Performance Comparisons between Series and Numpy - python

I am building a Performance comparison Table between Numpy and Series:
Two Instances caught my Eye. Any help will be really helpful.
We say that we should avoid using Loops in Numpy and Series, but I came across one scenario where for loop is performing better
In Below Code I am Calculating Density of Planets using for Loops and without for Loop
mass= pd.Series([0.330, 4.87, 5.97, 0.073, 0.642, 1898, 568, 86.8, 102, 0.0146], index = ['MERCURY', 'VENUS', 'EARTH', 'MOON', 'MARS', 'JUPITER', 'SATURN', 'URANUS', 'NEPTUNE', 'PLUTO'])
diameter = pd.Series([4879, 12104, 12756, 3475, 6792, 142984, 120536, 51118, 49528, 2370], index = ['MERCURY', 'VENUS', 'EARTH', 'MOON', 'MARS', 'JUPITER', 'SATURN', 'URANUS', 'NEPTUNE', 'PLUTO'])
%%timeit -n 1000
density = mass / (np.pi * np.power(diameter, 3) /6)
1000 loops, best of 3: 617 µs per loop
%%timeit -n 1000
density = pd.Series()
for planet in mass.index:
density[planet] = mass[planet] / ((np.pi * np.power(diameter[planet], 3)) / 6)
1000 loops, best of 3: 183 µs per loop
Second, I am trying to replace nan values in Series using Two approaches
Why do the First approach works Faster??? My Guess is that second approach is converting Series Object in N-d array
sample2 = pd.Series([1, 2, 3, 4325, 23, 3, 4213, 102, 89, 4, np.nan, 6, 803, 43, np.nan, np.nan, np.nan])
x = np.mean(sample2)
x
%%timeit -n 10000
sample3 = pd.Series(np.where(np.isnan(sample2), x, sample2))
10000 loops, best of 3: 166 µs per loop
%%timeit -n 10000
sample2[np.isnan(sample2)] =x
10000 loops, best of 3: 1.08 ms per loop

In an ipython console session:
In [1]: import pandas as pd
In [2]: mass= pd.Series([0.330, 4.87, 5.97, 0.073, 0.642, 1898, 568, 86.8, 102, 0.
...: 0146], index = ['MERCURY', 'VENUS', 'EARTH', 'MOON', 'MARS', 'JUPITER', 'SA
...: TURN', 'URANUS', 'NEPTUNE', 'PLUTO'])
...: diameter = pd.Series([4879, 12104, 12756, 3475, 6792, 142984, 120536, 51118
...: , 49528, 2370], index = ['MERCURY', 'VENUS', 'EARTH', 'MOON', 'MARS', 'JUPI
...: TER', 'SATURN', 'URANUS', 'NEPTUNE', 'PLUTO'])
...:
In [3]: mass
Out[3]:
MERCURY 0.3300
VENUS 4.8700
EARTH 5.9700
MOON 0.0730
MARS 0.6420
JUPITER 1898.0000
SATURN 568.0000
URANUS 86.8000
NEPTUNE 102.0000
PLUTO 0.0146
dtype: float64
In [4]: diameter
Out[4]:
MERCURY 4879
VENUS 12104
EARTH 12756
MOON 3475
MARS 6792
JUPITER 142984
SATURN 120536
URANUS 51118
NEPTUNE 49528
PLUTO 2370
dtype: int64
Your density calculation creates a Series with the same index.

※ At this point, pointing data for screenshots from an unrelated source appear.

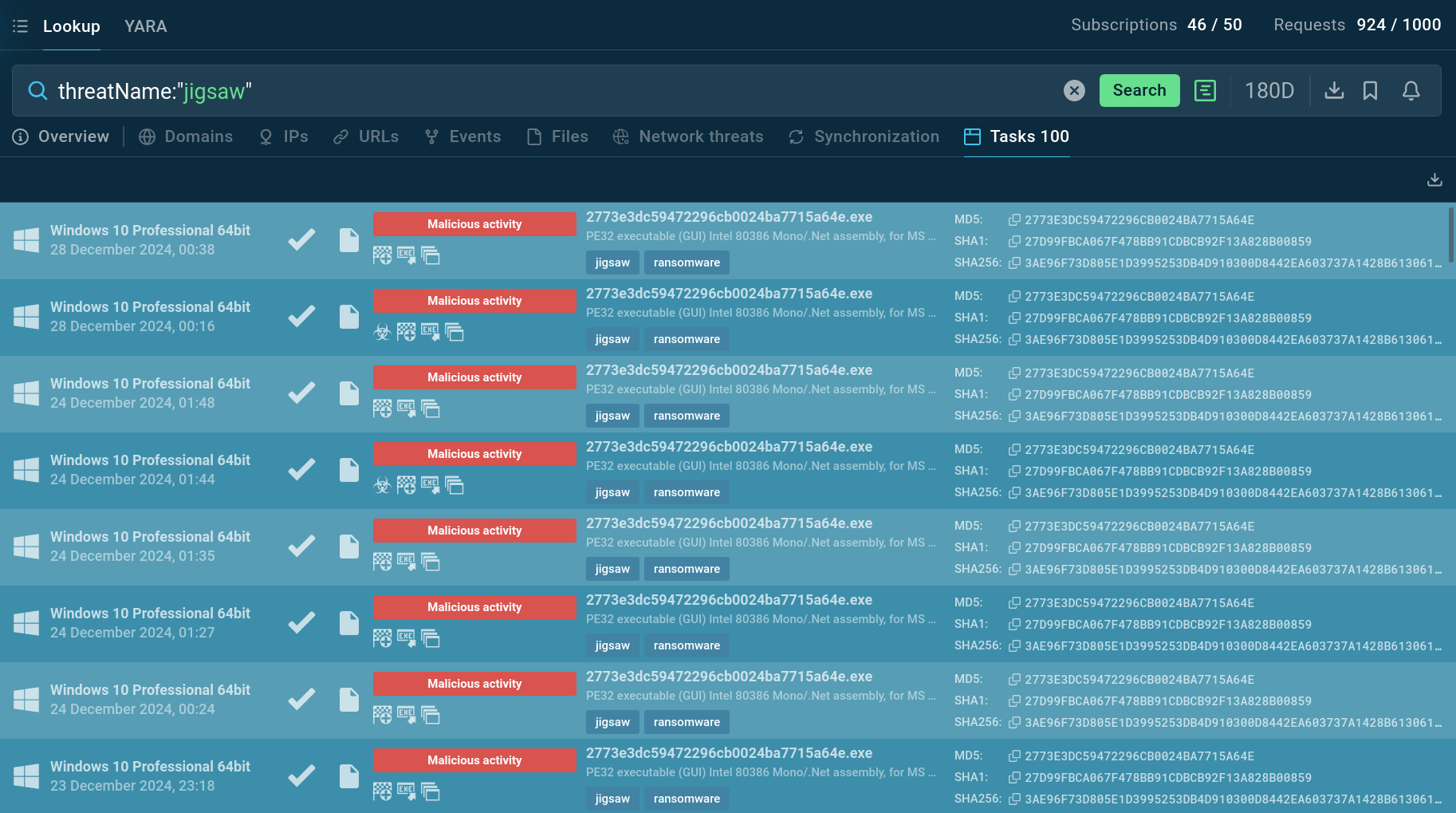Open the 28 December 00:38 task filename
The height and width of the screenshot is (813, 1456).
click(729, 217)
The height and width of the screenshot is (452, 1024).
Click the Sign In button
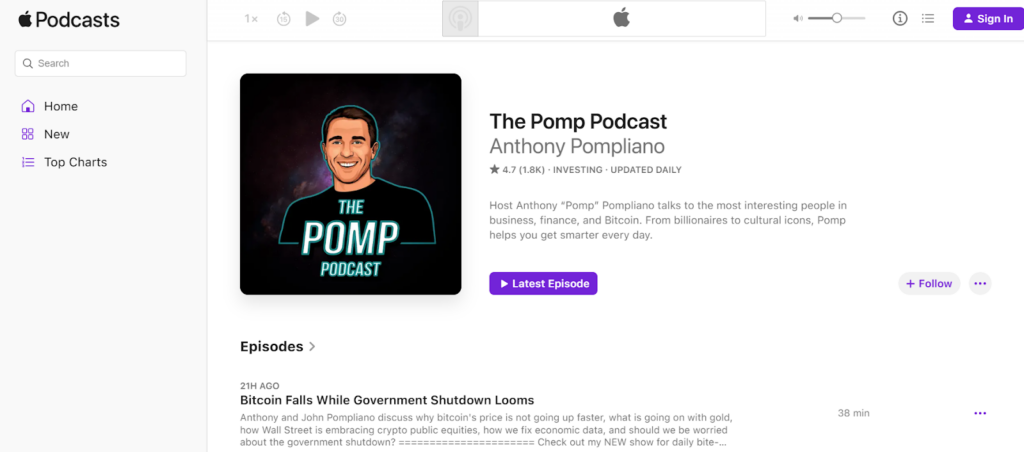point(988,18)
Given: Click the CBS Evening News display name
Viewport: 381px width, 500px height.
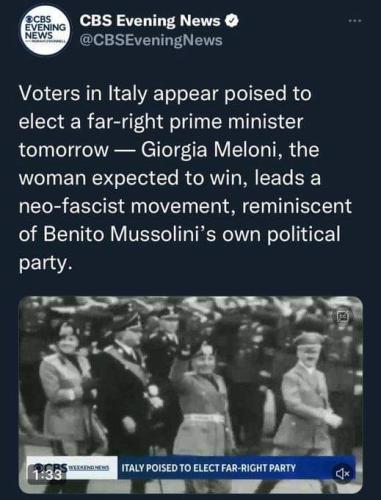Looking at the screenshot, I should (150, 21).
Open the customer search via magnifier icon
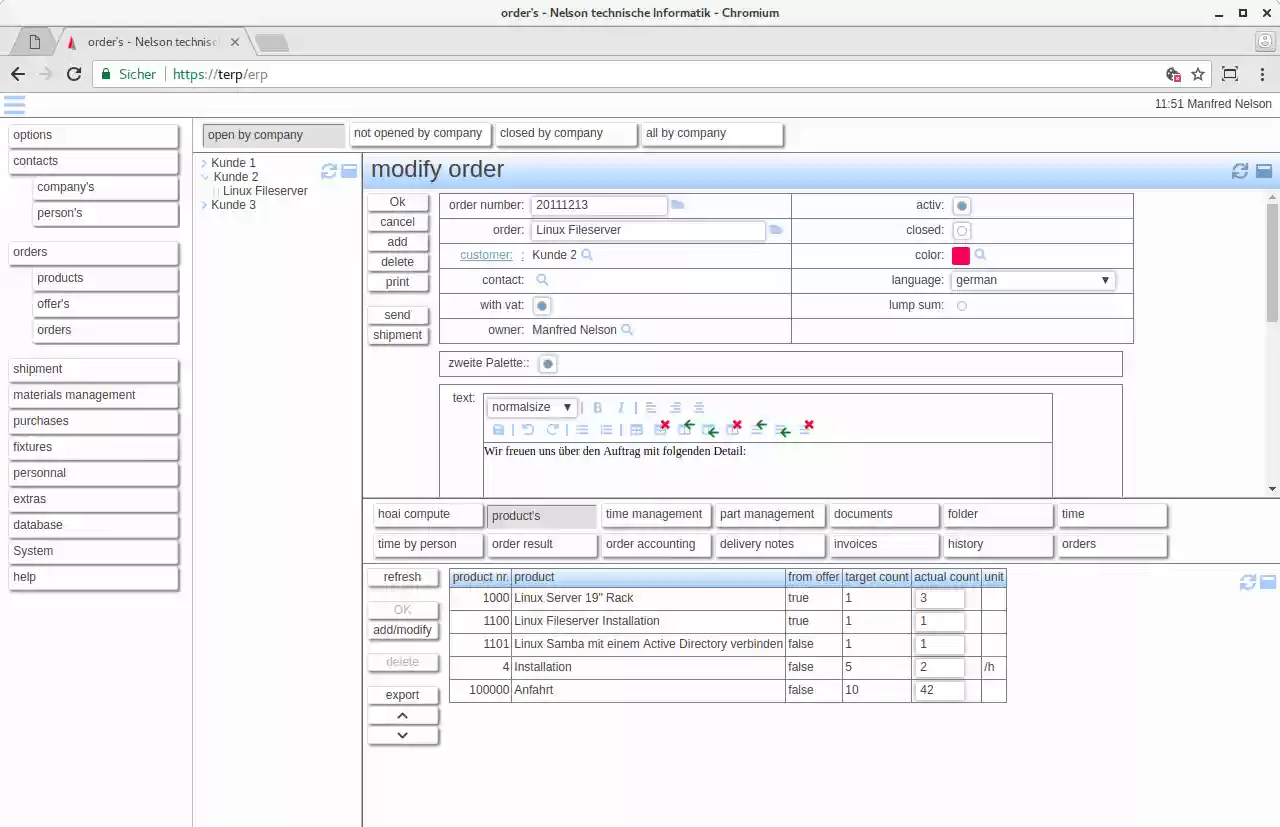The width and height of the screenshot is (1280, 827). 588,255
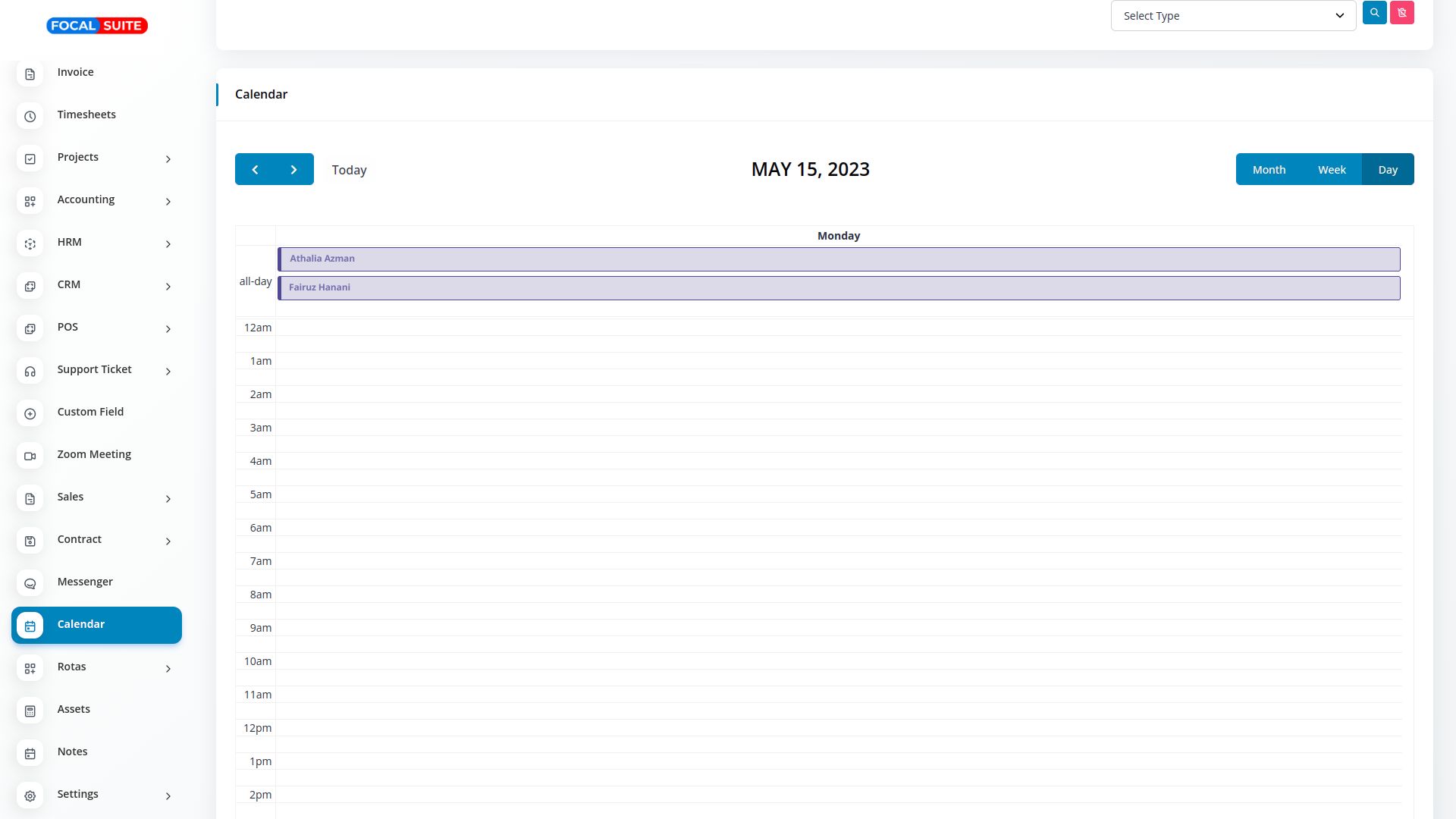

Here the index of the Series match, but I think in general pandas is able to match up indices.
In [5]: density = mass / (np.pi * np.power(diameter, 3) /6)
In [6]: density
Out[6]:
MERCURY 5.426538e-12
VENUS 5.244977e-12
EARTH 5.493286e-12
MOON 3.322460e-12
MARS 3.913302e-12
JUPITER 1.240039e-12
SATURN 6.194402e-13
URANUS 1.241079e-12
NEPTUNE 1.603427e-12
PLUTO 2.094639e-12
dtype: float64
In [7]: timeit density = mass / (np.pi * np.power(diameter, 3) /6)
532 µs ± 437 ns per loop (mean ± std. dev. of 7 runs, 1000 loops each)
Since indices match, we can get the same numbers by using the numpy values arrays:
In [8]: mass.values/(np.pi * np.power(diameter.values, 3)/6)
Out[8]:
array([5.42653818e-12, 5.24497707e-12, 5.49328558e-12, 3.32246038e-12,
3.91330208e-12, 1.24003876e-12, 6.19440202e-13, 1.24107933e-12,
1.60342694e-12, 2.09463905e-12])
In [9]: timeit mass.values/(np.pi * np.power(diameter.values, 3)/6)
11.5 µs ± 67.9 ns per loop (mean ± std. dev. of 7 runs, 100000 loops each)
This is much faster. numpy isn't taking time to match indices. Also it isn't making a new Series.
Your iteration approach:
In [11]: %%timeit
...: density = pd.Series(dtype=float)
...: for planet in mass.index:
...: density[planet] = mass[planet] / ((np.pi * np.power(diameter[planet],
...: 3)) / 6)
...:
7.36 ms ± 312 µs per loop (mean ± std. dev. of 7 runs, 100 loops each)
This is much slower.
Out of curiosity, lets initial a Series and fill it with the numpy calc:
In [18]: %%timeit
...: density = pd.Series(index=mass.index, dtype=float)
...: density[:] = mass.values/(np.pi * np.power(diameter.values, 3)/6)
241 µs ± 8.97 µs per loop (mean ± std. dev. of 7 runs, 1000 loops each)
2x better than [7], but still quite a bit slower than pure numpy. While pandas uses numpy arrays - here I think both index and values are arrays. But pandas does add a significant overhead, relative to pure numpy code.

Related

Is nested comprehensive - non optimized in Python?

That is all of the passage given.